In X, it is possible to obtain character maps for all of the installed X Founts by invoking `gucharmap`, which seems to be the equivalent of the Linucian `charmap`.
    In the Console, however, the whispers of `gucharmap` are not heard.
    Since I do a good deal of bibliographic work in myriads of languages, it would be most helpful indeed to have a charmap of each fount in the Console, with the view to adding founts to the Console for languages either partially or not at all supported by the founts supplied by FreeBSD during installation.
    Is there, then, any way to find out what characters be available in Console founts?
    By the way, to answer an objection that has arisen before, "fount" is the correct spelling of the word in English; somebody, in the 1920's or thenabouts, thought himself clever in leaving out the "u" in "fount", but, as all of us computerists know, correct spelling is important. "Font-" is, in fact, the oblique stem for the Latin nominative "fons", and no more; the hyphen proclaims that "font" cannot stand by itself, but must have a case ending attached to it. Ergo, "font" is not a word.


----------



## SirDice (Feb 24, 2020)

The word 'font' has been in use since 1688 for a set or type of characters. The word is derived from the French _fonte_. Fount refers to the other meaning of the word, as a basin or receptacle.

So, we talk about fonts here.


----------



## michael_hackson (Feb 24, 2020)

This is what grammarist has to say about it:

https://grammarist.com/usage/font-vs-fount/


----------



## Old_School (Feb 24, 2020)

Hah! I shall riposte in good time. "Grammarist" is an unreliable source - a poisoned fount, as it were.

Meanwhile, back to the question: can one find a charmap for console founts?


----------



## SirDice (Feb 24, 2020)

It's *font* here, regardless of the explanation you will come up with. It's irrelevant what the middle English spelling and/or meaning was. New words are added all the time.
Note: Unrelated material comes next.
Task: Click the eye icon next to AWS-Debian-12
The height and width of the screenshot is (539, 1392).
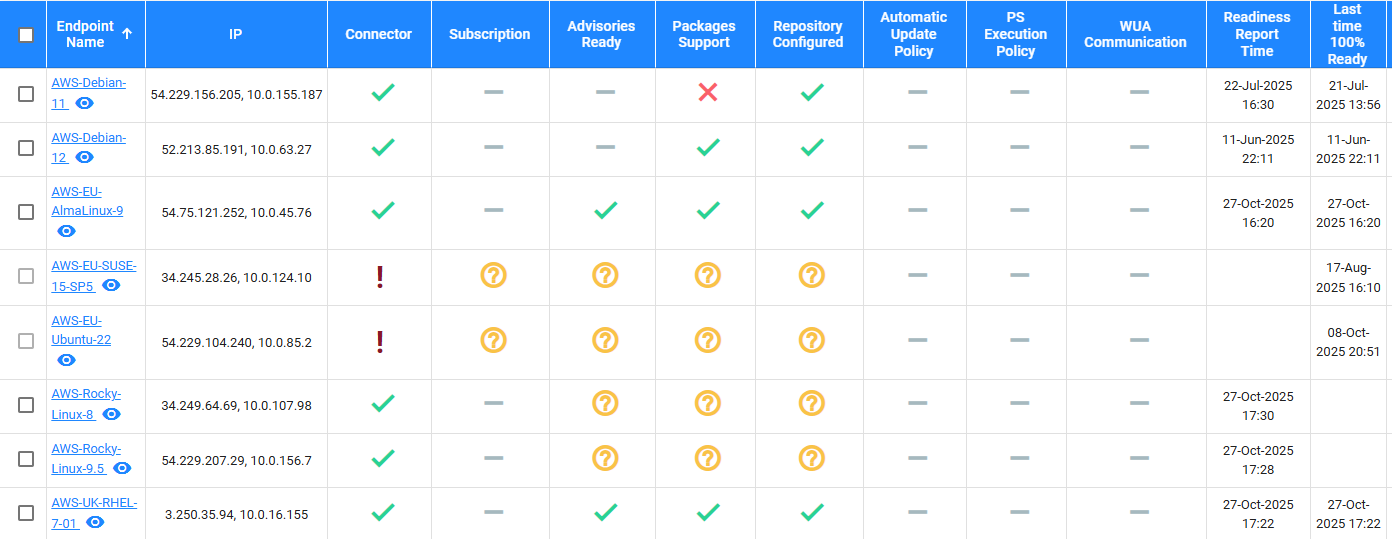Action: click(85, 157)
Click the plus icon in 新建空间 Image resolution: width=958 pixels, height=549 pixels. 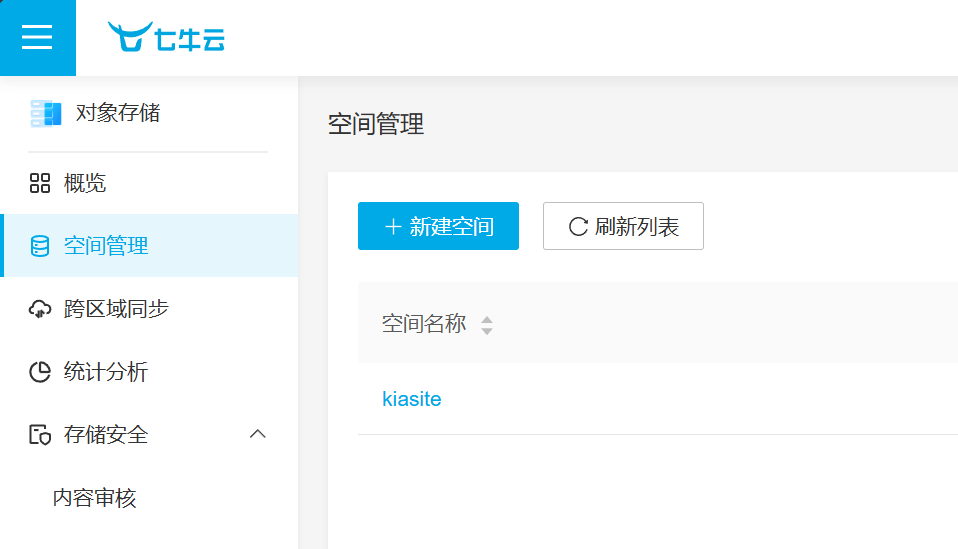(393, 226)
And existing words can get a different meaning over time. Languages evolve and are constantly changing.


----------



## michael_hackson (Feb 24, 2020)

Old_School said:


> Is there, then, any way to find out what characters be available in Console founts?
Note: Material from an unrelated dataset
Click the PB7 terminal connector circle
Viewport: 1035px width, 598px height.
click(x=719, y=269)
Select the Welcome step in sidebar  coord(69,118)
Check what standards the console supports, e.g., ASCII, Unicode or other.
And if you are looking for representative fontfaces in the sets you could start to hunt down fonts in bitmap.

Look into kpa's comment, Dec 31 2014, in this thread:
Thread accented-characters-on-shell.49755

Decide if sc or vt,
then go handbook:
https://www.freebsd.org/doc/handbook/using-localization.html

There you will find a link to IANA registry @
http://www.iana.org/assignments/character-sets/character-sets.xhtml


----------



## Old_School (Feb 28, 2020)

Many thanks. System set to UTF-8.

I cannot remember how to find out to which of `sc` or `vt` the system is set.

May one use something in the command line, or does one need to look in a configuration file?


----------



## SirDice (Mar 5, 2020)

The default is vt(4). You can query the kern.vty sysctl(8) to verify:

```
% sysctl kern.vty
kern.vty: vt
```


----------